Niedersachsen nach Regierungswechsel offen für Deutschland-Bonds

Donnerstag, 21. Februar 2013, 09:34 Uhr
 

Berlin (Reuters) - Die neue niedersächsische Landesregierung hat ihr Interesse an gemeinsamen Bund-Länder-Anleihen geäußert.

"Deutschland-Bonds können in Zeiten steigender Zinsen eine interessante Option sein, um die Zinsausgaben des Landes zu senken", sagte Finanzminister Peter-Jürgen Schneider am Donnerstag zu Reuters. "Die Landesregierung steht dieser Möglichkeit aufgeschlossen gegenüber." Die rot-grüne Regierung werde die Entwicklung - wie im Koalitionsvertrag vorgesehen - beobachten und sich gegebenenfalls dieses Instrumentes bedienen. Der SPD-Politiker korrigiert damit die Position seines Vorgängers Hartmut Möllring (CDU). Dieser hatte betonte, dass Niedersachsen sich nicht an Deutschland-Bonds beteiligen wolle.

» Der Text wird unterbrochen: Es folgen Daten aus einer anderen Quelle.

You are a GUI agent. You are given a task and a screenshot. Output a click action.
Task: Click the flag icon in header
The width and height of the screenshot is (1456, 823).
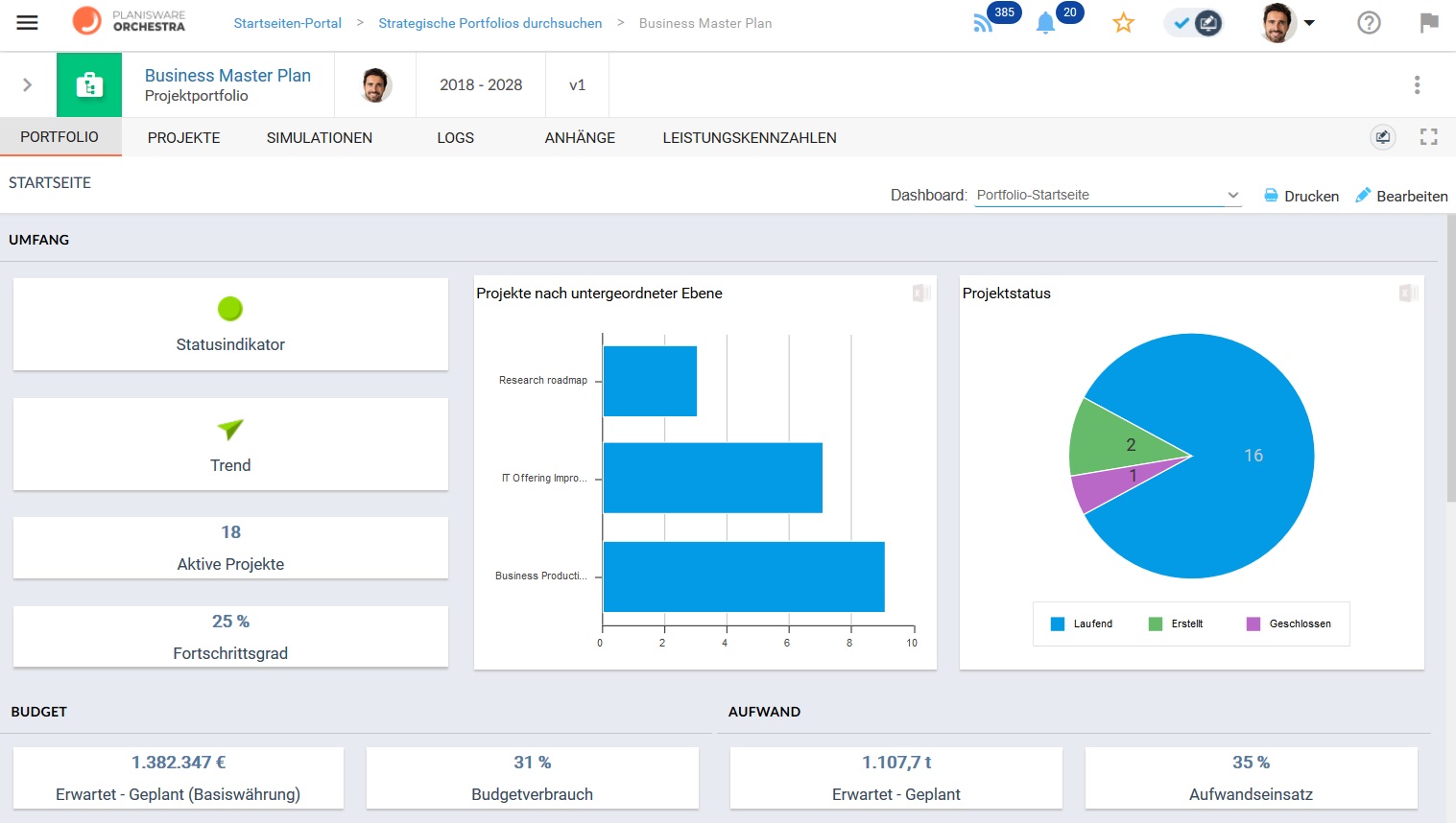click(x=1429, y=23)
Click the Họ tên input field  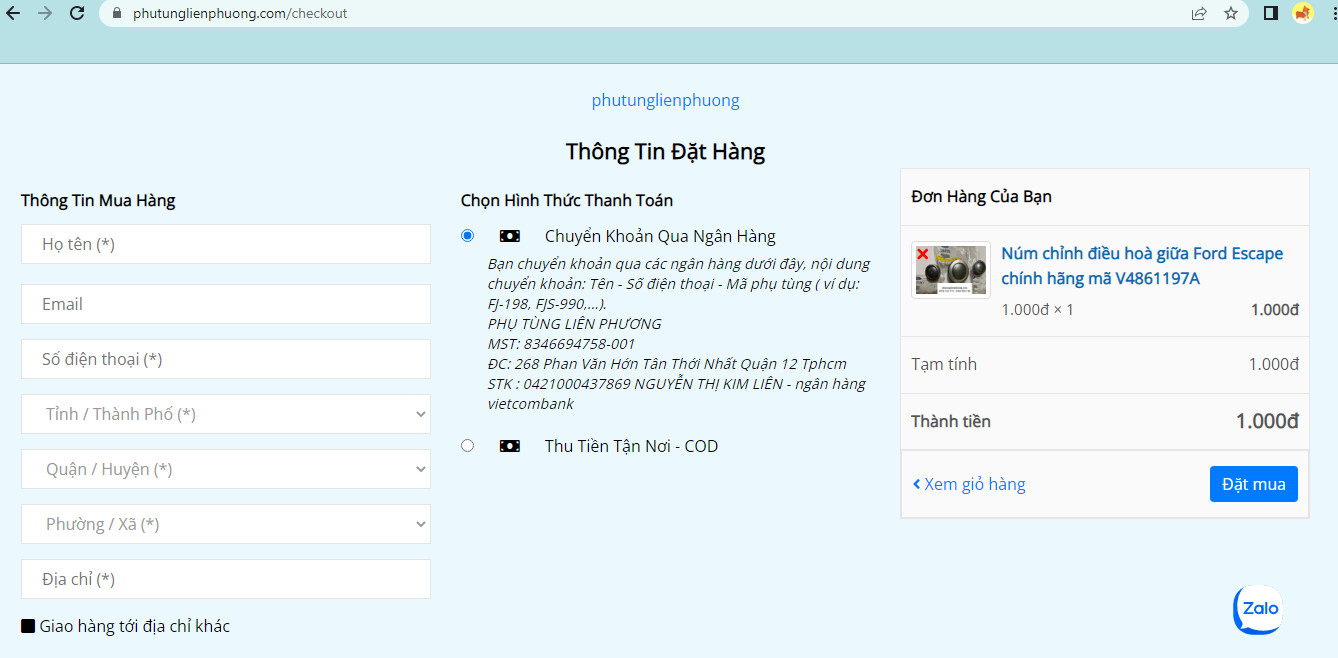(225, 244)
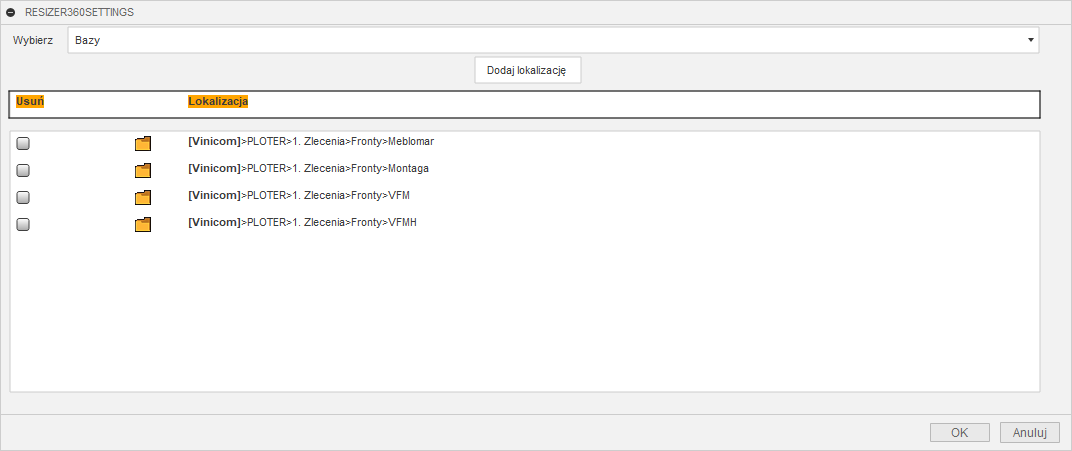Tick the Usuń checkbox for VFM row
Viewport: 1072px width, 451px height.
(23, 198)
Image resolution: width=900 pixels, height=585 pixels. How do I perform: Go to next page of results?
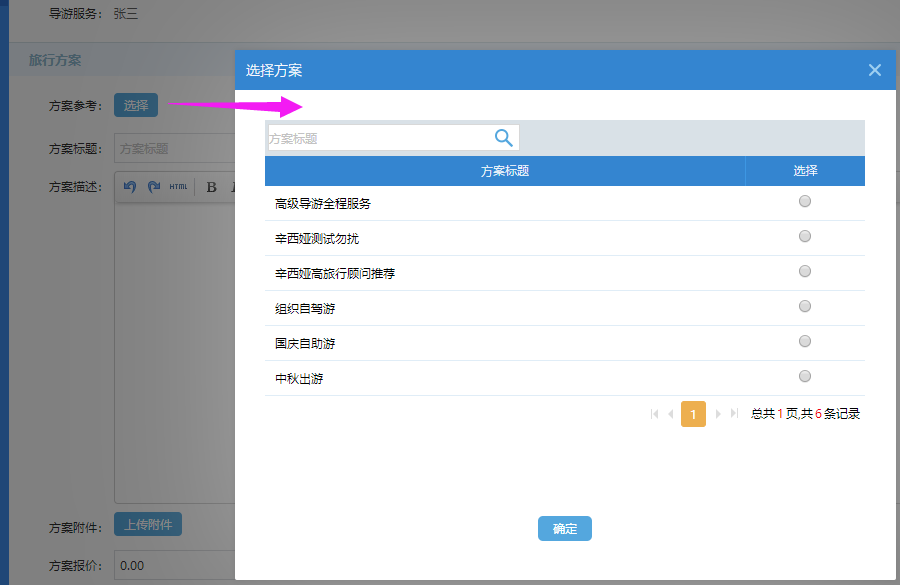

Bei einem Deutschland-Bond würden Bund und Länder gemeinsam an den Finanzmarkt gehen. Die Idee ist, dass durch das große Volumen und die sehr günstigen Kreditbedingungen des Bundes auch die Länder profitieren können. Der Bund will allerdings nur für seinen Anteil haften. Anfang Januar hatten in einer Reuters-Umfrage mehrere große Bundesländer mit Blick auf die fehlende Gesamthaftung des Bundes betont, dass sie nicht interessiert seien. Bayern, Niedersachsen und Hessen hatten damals zudem betont, sie könnten sich selbst billiger refinanzieren.